Comme pour d’autres séries à succès (Naruto, City Hunter ou encore L’attaque des titans), le scénariste de Terra Formars a souhaité consacrer une histoire propre à l’un des protagonistes du manga à succès dont la sortie du 19e tome est prévue en août.

Après Adolf Reinhardt, Ken-Ichi Fujiwara aurait pu choisir le charismatique commandant Shokichi Komachi des missions Bugs 1 et Bugs 2 mais il aurait sans doute fait là le choix de la facilité. En jetant son dévolu sur Asimov, le mangaka nous plonge dans l’univers d’un anti-héros, un vétéran de guerre hanté par les combats passés et habité finalement par un lourd devoir de responsabilité. Face à des cafards mutants qui menacent de coloniser la terre et qui sont à l’origine d’une mystérieuse maladie qui décime une partie de la population dont sa propre fille, Asimov entend bien mettre toute son énergie au service de la population. Et bien souvent à coups de poings…

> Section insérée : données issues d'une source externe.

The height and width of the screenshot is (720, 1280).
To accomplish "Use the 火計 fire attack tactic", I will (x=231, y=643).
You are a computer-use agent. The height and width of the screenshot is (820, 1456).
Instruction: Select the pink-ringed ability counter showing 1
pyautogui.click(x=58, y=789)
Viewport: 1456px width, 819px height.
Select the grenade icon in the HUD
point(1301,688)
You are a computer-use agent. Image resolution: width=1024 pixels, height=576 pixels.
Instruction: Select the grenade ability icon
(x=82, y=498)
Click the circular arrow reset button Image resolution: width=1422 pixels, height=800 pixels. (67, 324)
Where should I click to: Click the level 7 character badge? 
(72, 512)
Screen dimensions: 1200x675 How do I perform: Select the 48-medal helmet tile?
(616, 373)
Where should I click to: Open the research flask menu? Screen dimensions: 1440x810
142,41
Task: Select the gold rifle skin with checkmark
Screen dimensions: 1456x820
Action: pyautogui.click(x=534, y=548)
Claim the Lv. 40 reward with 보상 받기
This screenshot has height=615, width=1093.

Réservé à un public averti, ce manga de type seinen ne fait effectivement pas vraiment dans la dentelle même s’il est agrémenté d’une bonne dose d’humour. Un peu bourrin  mais terriblement jouissif pour ceux et celles qui aiment les combats teintés de testostérone et de courbes féminines exacerbées.

Le dessin brut de Boichi, à qui l’on doit notamment le très bon Sun-Ken Rock, y est pour beaucoup. Comme pour Wallman, le Coréen se plaît également à dessiner des combattantes à moitié-nu (essentiellement la belle Elena Perepelkina) prêtes à vous croquer si vous n’y prenez pas garde ! Un parti pris érotique (et esthétique) assumé par ce dessinateur talentueux, au coup de crayon violent et précis. Les scènes de combat s’apparentent aussi à de jolis ballets. Très divertissant, le manga se révèle être une belle surprise. On serait même tenté de réclamer du rab à Mars dieu de la guerre.